Reed Farrel Coleman, called “a hard-boiled poet” by NPR’s Maureen Corrigan, is the Edgar-nominated author of eighteen novels and three novellas, including the critically acclaimed Moe Prager series. A three-time winner of the Shamus Award, he has also won the Anthony, Macavity, Barry and Audie awards. He teaches writing at Hofstra University and is a founding member of MWA University. He lives with his family on Long Island.
Excerpt. © Reprinted by permission. All rights reserved.:

1

There was no taking it back now, no do-overs. Never. He had said yes, so he was going. There were storm clouds over Paradise as Jesse Stone looked out at the Atlantic and remembered his last night in L.A., staring out into that other ocean. What Jesse thought was that water color in sunlight was beside the point. At night, all oceans were black. He understood that a lot of people, maybe most, believed the ocean symbolized endless possibility, better days, bright futures. Jesse knew better. He took a sip of his Black Label and soda. He was alone, with only the ocean and his regrets for company. You can gaze at the road ahead of you all you want, but your future is in your rearview mirror.

“Jesse . . . Chief Stone,” a busboy called to him.

Jesse was too busy time-traveling there on the dock behind the restaurant to hear.

“Excuse me, Chief Stone,” the kid tried again.

This time Jesse heard him and turned. He nodded at the kid.

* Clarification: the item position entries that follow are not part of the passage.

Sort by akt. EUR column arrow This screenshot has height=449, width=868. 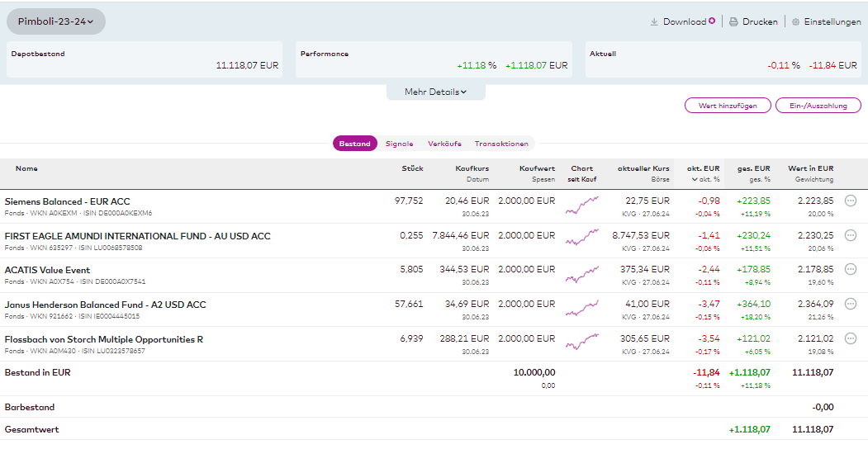[695, 179]
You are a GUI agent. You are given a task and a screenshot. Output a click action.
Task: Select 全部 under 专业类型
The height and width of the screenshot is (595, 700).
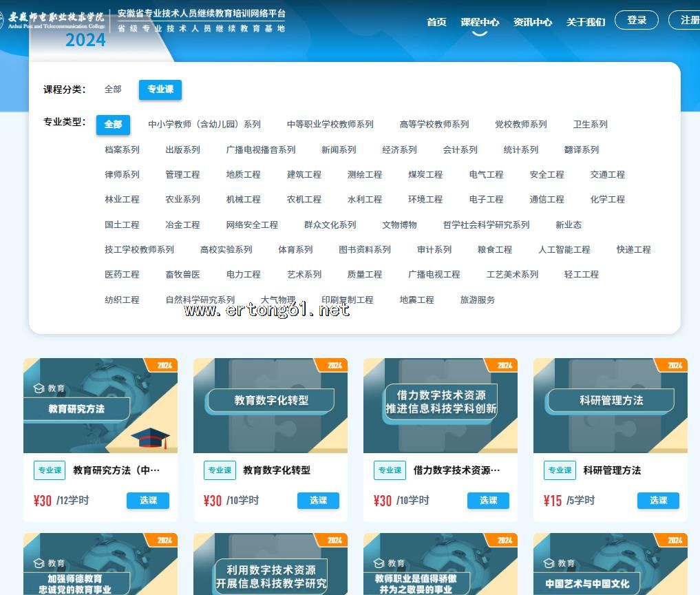pyautogui.click(x=113, y=125)
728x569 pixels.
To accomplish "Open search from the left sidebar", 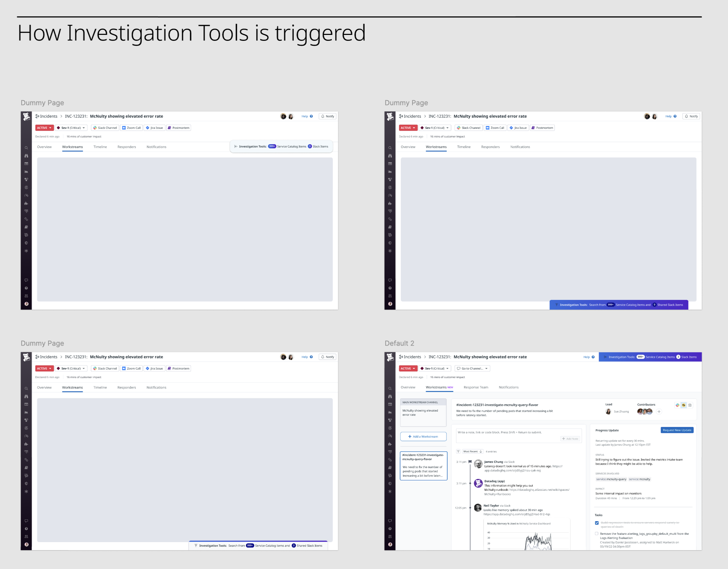I will (390, 389).
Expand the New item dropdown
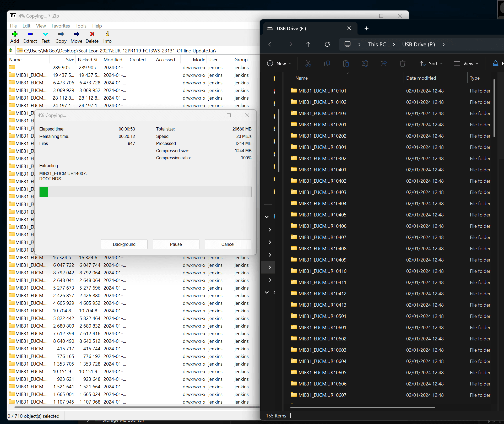The width and height of the screenshot is (504, 424). pyautogui.click(x=279, y=63)
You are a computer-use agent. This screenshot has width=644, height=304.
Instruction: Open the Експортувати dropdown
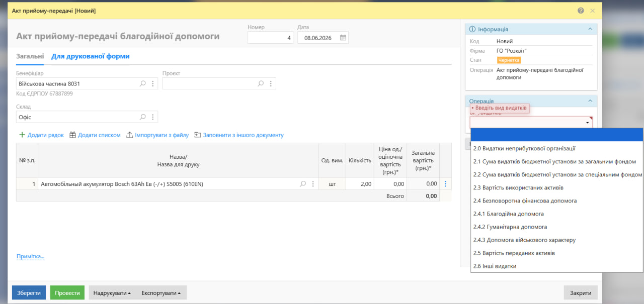coord(161,292)
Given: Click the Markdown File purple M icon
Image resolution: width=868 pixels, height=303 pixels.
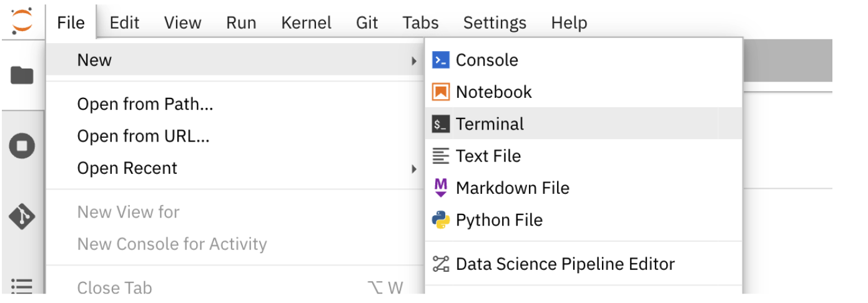Looking at the screenshot, I should [x=441, y=188].
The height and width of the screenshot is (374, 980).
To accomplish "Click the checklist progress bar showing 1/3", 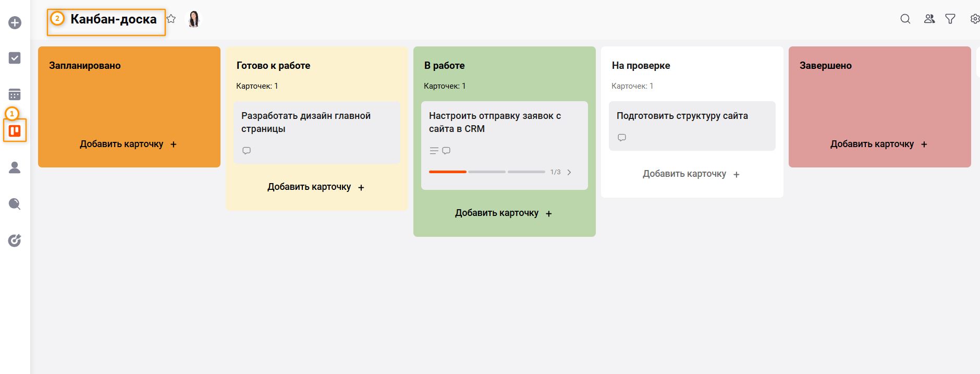I will tap(487, 172).
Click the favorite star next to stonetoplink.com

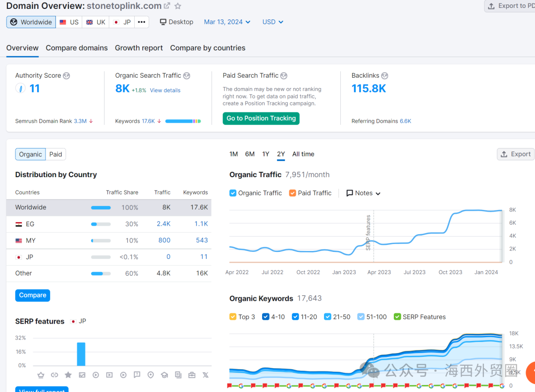tap(178, 6)
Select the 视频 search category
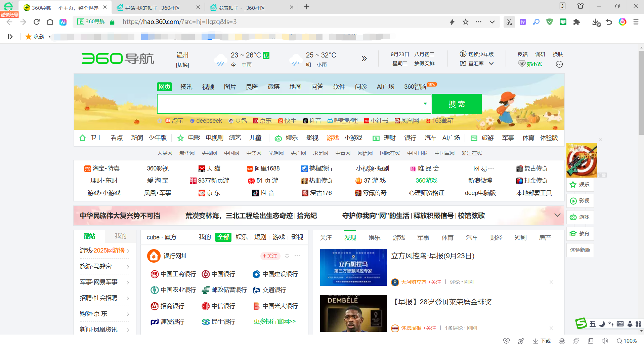This screenshot has height=345, width=644. coord(208,86)
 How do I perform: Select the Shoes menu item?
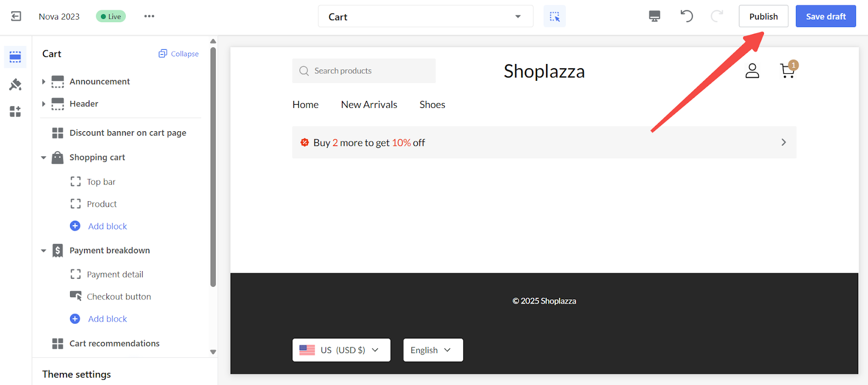[x=432, y=105]
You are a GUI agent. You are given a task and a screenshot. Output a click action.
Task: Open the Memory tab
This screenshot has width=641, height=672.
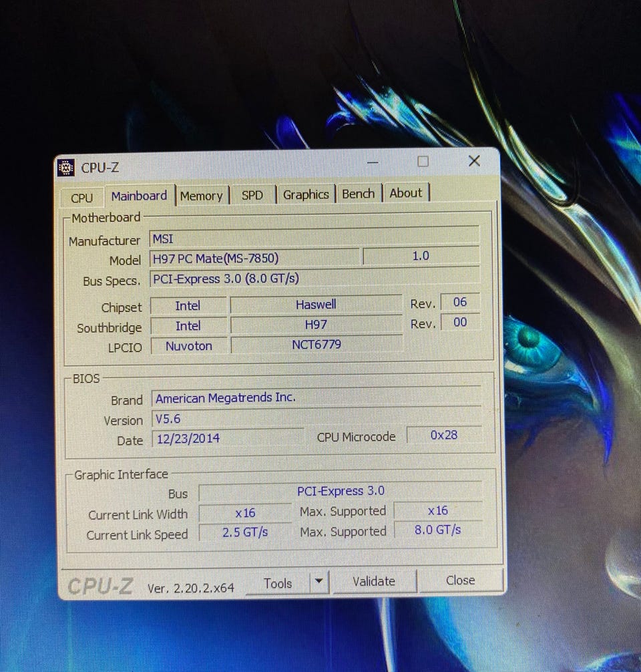pos(202,196)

“The boss, he wants you to stop by the office before you leave.”

“I’ll be right in.”

It was the usual kind of thing in a small town. Dan Castro, chef and owner of the Lobster Claw, was a squat man with sad brown eyes and the weight of the world pressing down on him. The place had been up and running for only two months and Dan had discovered why it was easier to want to own a restaurant than to actually own one. He wanted to know if Jesse could talk to the health inspector. Jesse was the police chief, so he must have a lot of pull with the selectmen, the Health Department, the dogcatcher. Jesse tried listening, without much success. Stared at Dan’s moving lips, watched his gestures, but Jesse wasn’t exactly in the moment. He was thinking about tomorrow’s drive down to New York City, about the reunion. He had been thinking about it on and off for the last six weeks, ever since he’d gotten the invitation from Vic Prado and sent back the little RSVP card with a check in the yes box. As the date got closer, it was all he could think about. He said something reassuring to Dan and left. It must have been good, because Castro’s eyes weren’t quite so sad, nor did he seem as much a victim of gravity.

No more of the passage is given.